Justin Baldoni just picked up a courtroom break, but the bigger story sits behind the scenes. A judge allowed Wayfarer’s defamation claims against former publicist Stephanie Jones to keep moving. That does not hand Baldoni a win over Blake Lively. It does, however, push this messy Hollywood fight deeper into discovery. Now the Justin Baldoni saga may get even more personal.
The ruling matters because discovery can force both sides to turn over texts, emails and other records. That could widen the lens on how public narratives formed around It Ends With Us. Still, the order is tied to Wayfarer’s dispute with Jones, not a fresh finding against Lively. That distinction is where the legal drama gets lost in the clicky coverage.
Justin Baldoni Gets a Narrow but Real Court Break
Judge Lewis J. Liman let Wayfarer continue pressing defamation-related claims in the Jones case after rejecting a full dismissal bid. Baldoni’s side has argued that false information was pushed at a key moment in the fallout around the film. The underlying dispute traces back to Jennifer Abel’s exit from Jonesworks and the firm’s handling of communications tied to Wayfarer. That means the case now moves into a phase where records, timelines and private messages matter more than public spin.
Why Blake Lively’s Name Still Hangs Over It
Lively is not the defendant in this specific ruling, but her orbit is impossible to ignore. Reports on the case say discovery could touch communications involving her publicist Leslie Sloane and possibly others close to her. That possibility has fueled fresh attention because Lively’s separate suit against Baldoni is already heading toward a May 18 trial in a narrowed form. Earlier this month, Judge Liman dismissed 10 of Lively’s 13 claims, leaving breach of contract and retaliation-related claims to proceed.
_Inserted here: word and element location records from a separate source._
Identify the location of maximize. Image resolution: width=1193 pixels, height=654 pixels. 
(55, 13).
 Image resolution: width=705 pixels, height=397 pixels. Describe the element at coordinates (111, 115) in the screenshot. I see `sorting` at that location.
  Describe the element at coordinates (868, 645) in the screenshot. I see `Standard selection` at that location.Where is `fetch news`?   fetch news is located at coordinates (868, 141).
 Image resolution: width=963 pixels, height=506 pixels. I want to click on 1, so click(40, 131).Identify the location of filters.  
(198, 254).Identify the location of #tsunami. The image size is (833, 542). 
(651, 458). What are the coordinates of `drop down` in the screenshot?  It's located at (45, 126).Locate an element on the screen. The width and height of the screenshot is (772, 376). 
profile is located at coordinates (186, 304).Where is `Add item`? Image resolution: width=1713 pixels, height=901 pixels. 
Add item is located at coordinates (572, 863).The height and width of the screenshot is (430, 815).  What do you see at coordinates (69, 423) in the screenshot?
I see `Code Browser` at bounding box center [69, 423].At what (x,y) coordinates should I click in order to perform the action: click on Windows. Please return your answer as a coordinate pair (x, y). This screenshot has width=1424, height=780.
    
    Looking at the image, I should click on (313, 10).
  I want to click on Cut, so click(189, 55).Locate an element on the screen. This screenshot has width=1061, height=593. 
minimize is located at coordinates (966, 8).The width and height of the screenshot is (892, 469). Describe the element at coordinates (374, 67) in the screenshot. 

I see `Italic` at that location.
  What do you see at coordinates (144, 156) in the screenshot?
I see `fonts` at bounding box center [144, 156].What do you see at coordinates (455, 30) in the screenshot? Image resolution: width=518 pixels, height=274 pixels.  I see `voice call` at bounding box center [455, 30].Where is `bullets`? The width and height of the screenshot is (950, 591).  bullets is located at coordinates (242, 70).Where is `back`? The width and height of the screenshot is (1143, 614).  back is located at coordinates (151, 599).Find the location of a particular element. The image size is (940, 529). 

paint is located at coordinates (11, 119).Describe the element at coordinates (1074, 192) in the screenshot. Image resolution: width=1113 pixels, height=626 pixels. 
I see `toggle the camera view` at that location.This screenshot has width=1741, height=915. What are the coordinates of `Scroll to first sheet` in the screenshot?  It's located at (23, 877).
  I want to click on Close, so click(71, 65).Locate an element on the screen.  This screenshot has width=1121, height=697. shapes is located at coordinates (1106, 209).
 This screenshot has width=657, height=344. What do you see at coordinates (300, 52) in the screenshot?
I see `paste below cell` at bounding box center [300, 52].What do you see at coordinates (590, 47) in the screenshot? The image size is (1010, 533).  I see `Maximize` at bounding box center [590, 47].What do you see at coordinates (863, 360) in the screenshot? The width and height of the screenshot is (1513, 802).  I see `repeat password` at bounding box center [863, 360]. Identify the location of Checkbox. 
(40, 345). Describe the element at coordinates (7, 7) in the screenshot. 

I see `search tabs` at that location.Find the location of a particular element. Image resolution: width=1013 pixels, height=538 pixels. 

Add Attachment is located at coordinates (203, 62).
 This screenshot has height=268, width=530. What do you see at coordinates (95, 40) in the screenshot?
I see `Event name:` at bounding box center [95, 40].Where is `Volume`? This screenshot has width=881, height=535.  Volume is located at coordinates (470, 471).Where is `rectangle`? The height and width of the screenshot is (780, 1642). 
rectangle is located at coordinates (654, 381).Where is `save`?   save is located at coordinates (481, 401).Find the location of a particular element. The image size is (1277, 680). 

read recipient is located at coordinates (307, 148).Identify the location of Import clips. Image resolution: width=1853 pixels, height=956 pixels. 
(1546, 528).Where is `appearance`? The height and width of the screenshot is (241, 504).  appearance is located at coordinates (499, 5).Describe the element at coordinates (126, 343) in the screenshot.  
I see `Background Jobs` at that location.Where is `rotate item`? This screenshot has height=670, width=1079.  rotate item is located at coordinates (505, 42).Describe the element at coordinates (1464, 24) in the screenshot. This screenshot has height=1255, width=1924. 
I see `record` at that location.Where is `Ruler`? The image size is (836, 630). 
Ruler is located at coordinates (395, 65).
That is why this latest turn feels bigger than a routine motion ruling. Discovery could sharpen the timeline, expose who said what, and show how certain stories spread. Even so, it would be a stretch to present that as proof against Lively. Right now, it is better read as a pressure point in a much larger legal brawl that still has major questions hanging over it.
The timing only adds more heat. Baldoni and Lively are already barreling toward trial after settlement efforts failed, and both sides keep framing recent rulings as signs of momentum. That is standard legal theater, but the paper trail may soon do the talking. In a feud built on accusation, denial and public image, discovery is where the gloss starts to crack.